Once more, he had read my mind, and I rolled my eyes. "Yeah yeah, inflate your ego later, what's so special about a necromancer's ghost?"

"I thought it would be obvious. Anyone who aspires to control death would have a warped perspective about death itself, which makes purifying their spirits impossible, especially given that they almost always are murderers."

Takigawa nodded fervently. "Yeah, remember Urado, Mai? In a sick, twisted sort of way, he had been trying to use necromancy. Any spiritual or otherwise magical attempts to manipulate the time of death and what happens afterwards can count as necromancy."

But my brain had stuck at 'Urado' and frozen my gut. I clench my hands into the blanket I had pulled onto my lap. "W-wait, are you saying we're—"

"Calm down," said Naru, with an annoyed glance at Takigawa. "This ghost is obviously different. He hasn't killed anyone, nor, do I think, that he has the power."

"What about Ayako?" piped up John.

"That was a Kuman Thong," said Naru.

"Can you prove that?" said Takigawa.

The younger boy sighed. "My theories are very often right, but even if it wasn't I doubt we'll be in much danger, unless one of you are hiding uteruses in your guts."

John blushed furiously, and Takigawa just grinned.

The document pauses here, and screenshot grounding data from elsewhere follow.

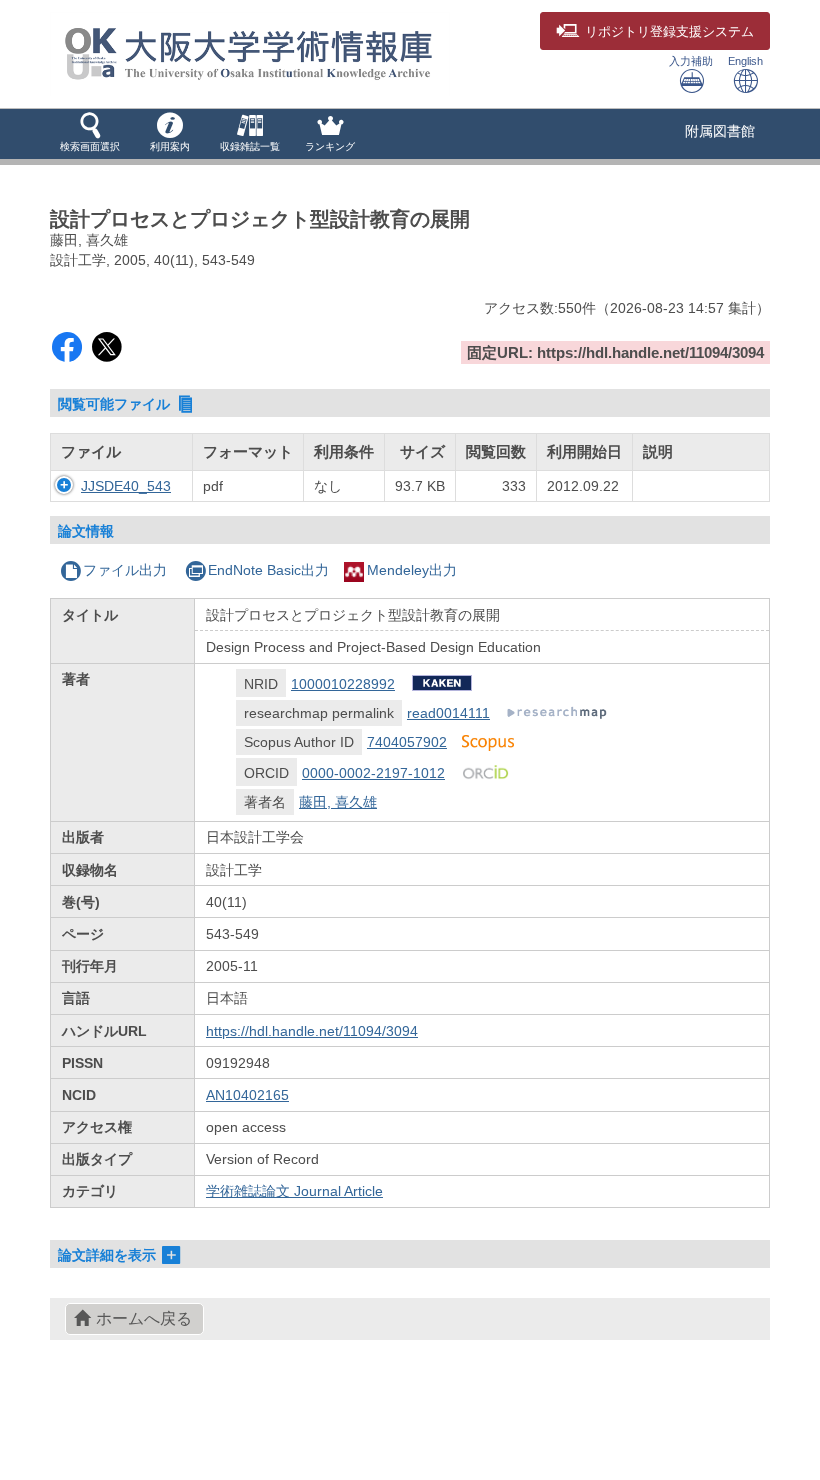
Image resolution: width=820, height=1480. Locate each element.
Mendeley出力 (412, 570)
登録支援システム (669, 32)
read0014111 (448, 713)
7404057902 (407, 742)
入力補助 (691, 61)
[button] (90, 134)
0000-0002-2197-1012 (373, 773)
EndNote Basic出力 (268, 570)
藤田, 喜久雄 (338, 802)
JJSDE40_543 (126, 486)
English (745, 61)
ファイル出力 (125, 570)
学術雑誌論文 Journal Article (294, 1191)
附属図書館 (720, 131)
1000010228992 (343, 684)
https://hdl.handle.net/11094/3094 (312, 1031)
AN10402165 (247, 1095)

"So, John, Lin, and I all go up to that closet you and Mai wandered into, do are thing, and call it good?"

"I would hope you'd have a bit more grace than that. You can sense spirits, right Takigawa?"

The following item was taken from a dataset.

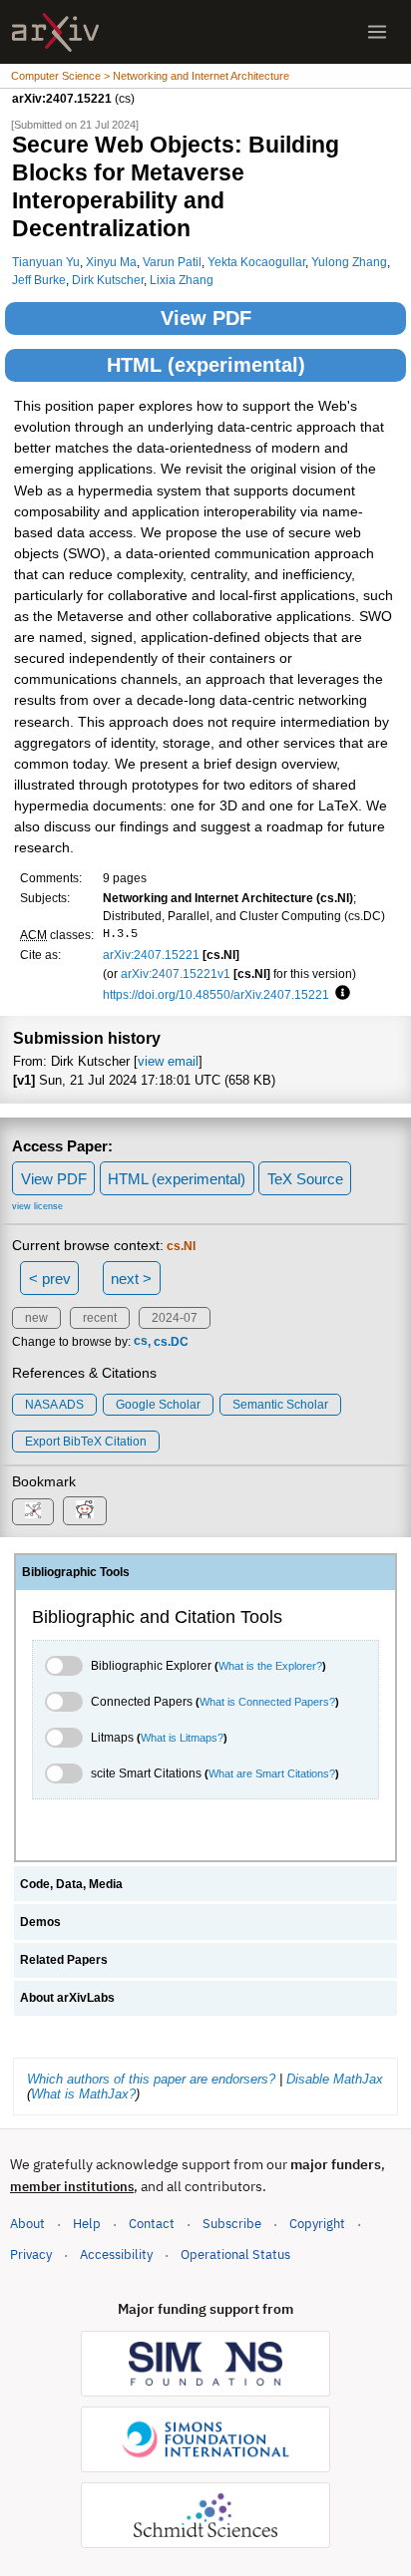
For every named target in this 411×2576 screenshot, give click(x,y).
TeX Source (305, 1178)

"When they're powerful or especially evil—but a necromancer, yeah."

"Then we'll have to rely on you. Masako is not only busy, but with this weather…"

"We can always just wait for the cries," said John. "From what I've been hearing from Takigawa, they've been rather consistent, haven't they?"

Naru nodded. "We'll have to use that as an indicator as well."

Takigawa aimed his confident grin at me. "And we always have our Mai-chan. Say you'll keep your super senses peeled for us, sweetheart?"

"I'll do my best!" I chirped. "But don't expect anything like Masako."

"That's it, then. Get prepared."

With that final command in the air, Naru dropped the last of the yellowed classifieds onto the coffee table.